Renate Anderl neue Präsidentin der Arbeiterkammer

Renate Anderl ist neue Präsidentin der Arbeiterkammer. Die 55-Jährige wurde am Freitag von der Hauptversammlung der AK mit 94,9 Prozent der Stimmen zur Nachfolgerin von Rudolf Kaske gewählt, der in den Ruhestand tritt. Direkt im Anschluss wurde Anderl von Sozialministerin Beate Hartinger-Klein (FPÖ) angelobt.

In ihrer Antrittsrede forderte Anderl, dass man der Arbeiterkammer mit Anstand und auf Augenhöhe begegnet: „Ich will, dass man nicht über uns, sondern mit uns spricht.“ Hartinger-Klein erklärte, man werde nicht immer einer Meinung sein, es gehe aber um das Wohl des Staates und der Arbeitnehmer. Das funktioniere nicht gegeneinander, daher biete sie ein Miteinander an.

In Stellung brachte sich Anderl bereits, was einige Regierungsvorhaben betrifft. Eine Einschränkung der Mitbestimmung in der Sozialversicherung wird von ihr ebenso abgelehnt wie die Etablierung eines Hartz-IV-ähnlichen Modells. Den Reformauftrag der Regierung, die indirekt angedroht hatte, der AK die Mittel zu kürzen, wenn sie nicht von sich aus die Arbeitnehmer bei deren Beiträgen entlastet, nahm Anderl an - allerdings derart, dass man nach der Befragung der Mitglieder deren Anliegen umsetzen wolle.

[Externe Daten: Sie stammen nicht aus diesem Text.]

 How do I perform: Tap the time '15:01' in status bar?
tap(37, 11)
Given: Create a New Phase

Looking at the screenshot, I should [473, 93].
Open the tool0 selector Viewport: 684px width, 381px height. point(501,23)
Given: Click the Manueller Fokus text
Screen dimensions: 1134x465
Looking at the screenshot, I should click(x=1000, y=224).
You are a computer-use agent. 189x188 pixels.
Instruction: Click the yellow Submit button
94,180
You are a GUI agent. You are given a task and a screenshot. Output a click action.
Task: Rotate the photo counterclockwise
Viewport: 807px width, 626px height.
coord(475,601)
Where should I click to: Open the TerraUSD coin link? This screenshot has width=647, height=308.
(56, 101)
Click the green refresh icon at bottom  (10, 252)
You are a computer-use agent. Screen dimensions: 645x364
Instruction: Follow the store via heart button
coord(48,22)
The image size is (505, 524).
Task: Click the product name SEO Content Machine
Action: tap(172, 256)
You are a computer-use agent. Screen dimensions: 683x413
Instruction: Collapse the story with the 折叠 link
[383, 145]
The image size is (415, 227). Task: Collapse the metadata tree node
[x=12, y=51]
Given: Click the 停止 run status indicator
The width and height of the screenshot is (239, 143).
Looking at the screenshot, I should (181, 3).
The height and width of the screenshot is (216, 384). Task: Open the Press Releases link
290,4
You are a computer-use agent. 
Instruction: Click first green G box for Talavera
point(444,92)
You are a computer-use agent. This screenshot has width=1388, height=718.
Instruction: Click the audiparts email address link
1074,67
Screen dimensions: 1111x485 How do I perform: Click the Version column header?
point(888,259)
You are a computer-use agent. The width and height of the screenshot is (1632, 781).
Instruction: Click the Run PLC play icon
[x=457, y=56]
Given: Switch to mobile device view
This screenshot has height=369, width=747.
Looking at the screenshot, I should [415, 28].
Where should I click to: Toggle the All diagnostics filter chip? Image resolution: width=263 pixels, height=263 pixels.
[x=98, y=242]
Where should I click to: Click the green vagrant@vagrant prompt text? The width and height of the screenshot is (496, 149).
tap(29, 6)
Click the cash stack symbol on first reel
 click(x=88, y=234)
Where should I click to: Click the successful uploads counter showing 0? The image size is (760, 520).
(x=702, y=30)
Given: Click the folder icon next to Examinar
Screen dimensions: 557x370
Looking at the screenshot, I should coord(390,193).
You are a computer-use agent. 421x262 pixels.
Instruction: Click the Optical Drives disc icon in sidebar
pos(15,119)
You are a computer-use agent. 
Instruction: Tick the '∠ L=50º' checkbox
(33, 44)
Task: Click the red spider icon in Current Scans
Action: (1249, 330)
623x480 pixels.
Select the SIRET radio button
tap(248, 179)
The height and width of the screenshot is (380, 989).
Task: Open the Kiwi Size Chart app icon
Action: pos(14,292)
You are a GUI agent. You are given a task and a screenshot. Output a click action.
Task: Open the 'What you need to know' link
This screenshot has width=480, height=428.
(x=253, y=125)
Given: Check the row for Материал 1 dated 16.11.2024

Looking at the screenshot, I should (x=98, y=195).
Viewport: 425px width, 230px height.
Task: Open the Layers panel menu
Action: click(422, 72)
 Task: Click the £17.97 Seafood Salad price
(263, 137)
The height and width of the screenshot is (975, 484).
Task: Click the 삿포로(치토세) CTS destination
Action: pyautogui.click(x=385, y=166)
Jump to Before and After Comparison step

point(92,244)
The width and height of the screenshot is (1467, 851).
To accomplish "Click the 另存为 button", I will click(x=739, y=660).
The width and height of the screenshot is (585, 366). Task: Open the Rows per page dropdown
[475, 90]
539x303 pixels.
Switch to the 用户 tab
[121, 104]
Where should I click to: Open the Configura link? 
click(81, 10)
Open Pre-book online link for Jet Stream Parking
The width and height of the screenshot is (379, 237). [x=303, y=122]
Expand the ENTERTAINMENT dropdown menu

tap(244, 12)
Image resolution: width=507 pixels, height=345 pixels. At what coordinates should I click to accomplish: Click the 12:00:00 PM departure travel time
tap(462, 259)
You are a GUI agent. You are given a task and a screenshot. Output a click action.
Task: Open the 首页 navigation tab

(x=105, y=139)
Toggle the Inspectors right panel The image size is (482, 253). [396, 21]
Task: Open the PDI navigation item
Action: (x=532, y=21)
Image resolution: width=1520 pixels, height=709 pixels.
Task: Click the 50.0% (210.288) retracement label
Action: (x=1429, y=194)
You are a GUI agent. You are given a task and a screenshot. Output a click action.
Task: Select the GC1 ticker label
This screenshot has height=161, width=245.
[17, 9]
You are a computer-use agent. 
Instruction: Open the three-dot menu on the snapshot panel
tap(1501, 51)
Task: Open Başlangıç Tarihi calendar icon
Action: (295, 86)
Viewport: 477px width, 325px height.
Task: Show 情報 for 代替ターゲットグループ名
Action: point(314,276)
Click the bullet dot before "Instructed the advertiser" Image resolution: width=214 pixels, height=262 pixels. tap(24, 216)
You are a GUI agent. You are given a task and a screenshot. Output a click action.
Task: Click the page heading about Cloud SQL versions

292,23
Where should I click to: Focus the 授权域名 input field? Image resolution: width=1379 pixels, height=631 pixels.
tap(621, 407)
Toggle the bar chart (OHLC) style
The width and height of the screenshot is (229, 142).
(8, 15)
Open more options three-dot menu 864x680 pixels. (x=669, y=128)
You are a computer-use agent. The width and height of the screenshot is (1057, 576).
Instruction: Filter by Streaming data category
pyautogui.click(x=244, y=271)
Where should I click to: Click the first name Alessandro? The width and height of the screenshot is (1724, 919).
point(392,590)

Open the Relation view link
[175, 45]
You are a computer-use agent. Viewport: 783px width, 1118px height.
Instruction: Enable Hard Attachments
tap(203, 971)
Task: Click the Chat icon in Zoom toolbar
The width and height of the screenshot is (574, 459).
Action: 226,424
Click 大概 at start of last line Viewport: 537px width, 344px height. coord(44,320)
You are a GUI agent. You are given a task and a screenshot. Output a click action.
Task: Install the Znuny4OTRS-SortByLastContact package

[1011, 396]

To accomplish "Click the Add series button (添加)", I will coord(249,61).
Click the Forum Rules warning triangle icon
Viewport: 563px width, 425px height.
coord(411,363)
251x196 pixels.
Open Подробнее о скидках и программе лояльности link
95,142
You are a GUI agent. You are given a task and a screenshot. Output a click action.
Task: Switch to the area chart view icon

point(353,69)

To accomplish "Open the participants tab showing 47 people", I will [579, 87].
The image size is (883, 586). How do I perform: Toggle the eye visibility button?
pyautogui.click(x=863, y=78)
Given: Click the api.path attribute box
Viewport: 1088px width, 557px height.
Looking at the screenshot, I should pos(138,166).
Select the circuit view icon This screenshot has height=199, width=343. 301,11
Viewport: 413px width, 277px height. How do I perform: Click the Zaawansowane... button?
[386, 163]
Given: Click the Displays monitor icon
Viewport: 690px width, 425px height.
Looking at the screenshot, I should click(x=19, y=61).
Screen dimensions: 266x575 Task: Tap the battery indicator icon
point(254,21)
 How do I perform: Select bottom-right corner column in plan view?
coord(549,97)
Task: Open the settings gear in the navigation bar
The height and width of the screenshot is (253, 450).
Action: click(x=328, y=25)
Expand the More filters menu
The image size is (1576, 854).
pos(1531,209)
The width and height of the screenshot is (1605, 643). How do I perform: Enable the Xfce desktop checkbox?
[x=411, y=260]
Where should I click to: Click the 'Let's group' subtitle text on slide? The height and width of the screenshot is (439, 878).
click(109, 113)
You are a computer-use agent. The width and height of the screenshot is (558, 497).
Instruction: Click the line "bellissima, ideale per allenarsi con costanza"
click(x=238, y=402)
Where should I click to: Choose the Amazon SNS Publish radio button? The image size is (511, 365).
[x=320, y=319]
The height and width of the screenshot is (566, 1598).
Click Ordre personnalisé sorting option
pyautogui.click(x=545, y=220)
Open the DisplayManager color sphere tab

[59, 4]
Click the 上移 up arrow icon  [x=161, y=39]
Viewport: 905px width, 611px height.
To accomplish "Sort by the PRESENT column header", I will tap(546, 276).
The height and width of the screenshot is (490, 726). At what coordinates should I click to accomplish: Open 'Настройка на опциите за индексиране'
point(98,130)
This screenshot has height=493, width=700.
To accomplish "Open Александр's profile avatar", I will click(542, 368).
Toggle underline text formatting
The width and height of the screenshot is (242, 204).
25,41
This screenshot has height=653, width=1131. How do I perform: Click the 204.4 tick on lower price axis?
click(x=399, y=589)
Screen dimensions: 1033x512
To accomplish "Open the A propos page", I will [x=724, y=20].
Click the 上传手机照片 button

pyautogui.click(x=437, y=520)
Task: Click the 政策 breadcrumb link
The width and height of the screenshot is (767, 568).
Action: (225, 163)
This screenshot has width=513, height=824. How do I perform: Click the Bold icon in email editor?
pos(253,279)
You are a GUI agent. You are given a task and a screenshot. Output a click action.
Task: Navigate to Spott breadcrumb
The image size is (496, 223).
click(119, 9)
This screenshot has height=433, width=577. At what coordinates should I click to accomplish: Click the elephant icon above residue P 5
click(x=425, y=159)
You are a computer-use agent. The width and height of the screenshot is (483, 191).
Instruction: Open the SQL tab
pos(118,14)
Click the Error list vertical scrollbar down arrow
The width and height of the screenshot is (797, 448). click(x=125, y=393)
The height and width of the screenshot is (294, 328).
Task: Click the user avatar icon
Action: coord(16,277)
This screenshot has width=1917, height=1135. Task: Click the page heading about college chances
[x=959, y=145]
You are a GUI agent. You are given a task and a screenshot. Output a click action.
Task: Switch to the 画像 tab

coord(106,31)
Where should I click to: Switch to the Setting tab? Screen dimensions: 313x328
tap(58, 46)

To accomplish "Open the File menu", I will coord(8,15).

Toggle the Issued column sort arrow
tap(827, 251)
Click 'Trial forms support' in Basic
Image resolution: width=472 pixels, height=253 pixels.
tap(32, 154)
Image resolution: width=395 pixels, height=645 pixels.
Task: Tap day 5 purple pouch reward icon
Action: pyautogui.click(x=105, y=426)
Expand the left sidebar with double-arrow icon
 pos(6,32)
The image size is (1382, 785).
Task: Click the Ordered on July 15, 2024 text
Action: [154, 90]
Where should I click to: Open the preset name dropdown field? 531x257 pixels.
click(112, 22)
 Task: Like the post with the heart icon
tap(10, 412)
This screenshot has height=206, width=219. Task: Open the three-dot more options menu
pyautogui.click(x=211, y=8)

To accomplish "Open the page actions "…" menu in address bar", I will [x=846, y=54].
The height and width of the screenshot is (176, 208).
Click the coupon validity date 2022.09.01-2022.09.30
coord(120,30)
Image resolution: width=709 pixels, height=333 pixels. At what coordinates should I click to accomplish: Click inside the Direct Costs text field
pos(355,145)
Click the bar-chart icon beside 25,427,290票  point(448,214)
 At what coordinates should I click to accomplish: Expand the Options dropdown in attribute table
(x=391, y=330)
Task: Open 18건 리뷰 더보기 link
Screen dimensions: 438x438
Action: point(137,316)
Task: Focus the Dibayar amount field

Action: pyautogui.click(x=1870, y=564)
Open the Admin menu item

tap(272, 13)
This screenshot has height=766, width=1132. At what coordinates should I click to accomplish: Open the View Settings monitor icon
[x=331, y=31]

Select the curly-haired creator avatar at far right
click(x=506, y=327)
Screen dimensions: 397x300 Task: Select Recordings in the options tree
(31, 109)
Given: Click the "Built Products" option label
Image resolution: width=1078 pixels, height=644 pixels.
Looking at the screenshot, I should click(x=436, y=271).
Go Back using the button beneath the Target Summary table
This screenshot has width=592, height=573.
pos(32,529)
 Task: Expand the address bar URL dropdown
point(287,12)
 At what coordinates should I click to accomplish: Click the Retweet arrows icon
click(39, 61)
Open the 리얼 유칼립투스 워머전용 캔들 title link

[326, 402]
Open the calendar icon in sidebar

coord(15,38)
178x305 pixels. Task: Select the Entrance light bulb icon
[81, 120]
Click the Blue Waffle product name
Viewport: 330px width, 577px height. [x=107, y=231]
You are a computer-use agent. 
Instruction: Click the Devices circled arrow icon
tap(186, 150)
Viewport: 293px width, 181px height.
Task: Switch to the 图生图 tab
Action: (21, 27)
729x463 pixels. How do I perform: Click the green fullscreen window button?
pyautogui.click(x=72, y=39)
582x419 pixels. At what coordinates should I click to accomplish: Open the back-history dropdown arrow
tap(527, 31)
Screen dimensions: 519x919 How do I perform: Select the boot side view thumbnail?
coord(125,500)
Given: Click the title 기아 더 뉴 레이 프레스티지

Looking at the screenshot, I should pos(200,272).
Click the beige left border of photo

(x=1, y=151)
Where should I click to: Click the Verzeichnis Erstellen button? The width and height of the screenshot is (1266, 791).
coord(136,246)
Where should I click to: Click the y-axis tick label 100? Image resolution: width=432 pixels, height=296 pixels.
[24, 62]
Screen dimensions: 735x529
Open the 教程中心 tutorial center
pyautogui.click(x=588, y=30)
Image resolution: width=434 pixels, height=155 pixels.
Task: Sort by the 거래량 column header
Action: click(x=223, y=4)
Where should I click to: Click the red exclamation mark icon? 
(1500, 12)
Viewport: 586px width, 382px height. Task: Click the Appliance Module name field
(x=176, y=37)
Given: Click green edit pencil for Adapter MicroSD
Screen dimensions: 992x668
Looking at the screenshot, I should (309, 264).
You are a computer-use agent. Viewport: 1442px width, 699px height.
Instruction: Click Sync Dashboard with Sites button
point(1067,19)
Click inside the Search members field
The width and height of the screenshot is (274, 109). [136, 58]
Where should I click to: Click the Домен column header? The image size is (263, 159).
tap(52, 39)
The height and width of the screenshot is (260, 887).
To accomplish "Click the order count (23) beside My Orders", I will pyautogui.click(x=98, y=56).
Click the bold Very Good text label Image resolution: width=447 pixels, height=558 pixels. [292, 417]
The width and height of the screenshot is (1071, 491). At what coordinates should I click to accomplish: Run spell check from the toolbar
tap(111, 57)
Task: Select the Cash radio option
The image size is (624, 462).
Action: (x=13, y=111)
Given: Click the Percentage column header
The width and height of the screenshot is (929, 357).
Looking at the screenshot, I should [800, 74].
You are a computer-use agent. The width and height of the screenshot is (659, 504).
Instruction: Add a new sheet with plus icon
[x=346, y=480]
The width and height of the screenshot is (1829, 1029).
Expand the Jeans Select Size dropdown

Anderl war seit 2014 Frauenchefin und Vizepräsidentin des ÖGB, ein Jahr später wurde sie Mitglied des Bundesrates. In der Wiener Kammer war sie bereits seit 2008 Kammerrätin und von 2013 bis 2014 Vizepräsidentin. Seit 2013 ist Anderl Mitglied im Vorstand der AK Wien sowie der Bundesarbeitskammer.

Kaske verabschiedete sich am Donnerstag nach gut fünf Jahren an der Spitze der Arbeitnehmervertretung. Schon im November 2017 hatte er angekündigt, sich in den Ruhestand zurückzuziehen. Die personelle Weichenstellung in Richtung Anderl wurde dann im Februar bekannt gegeben.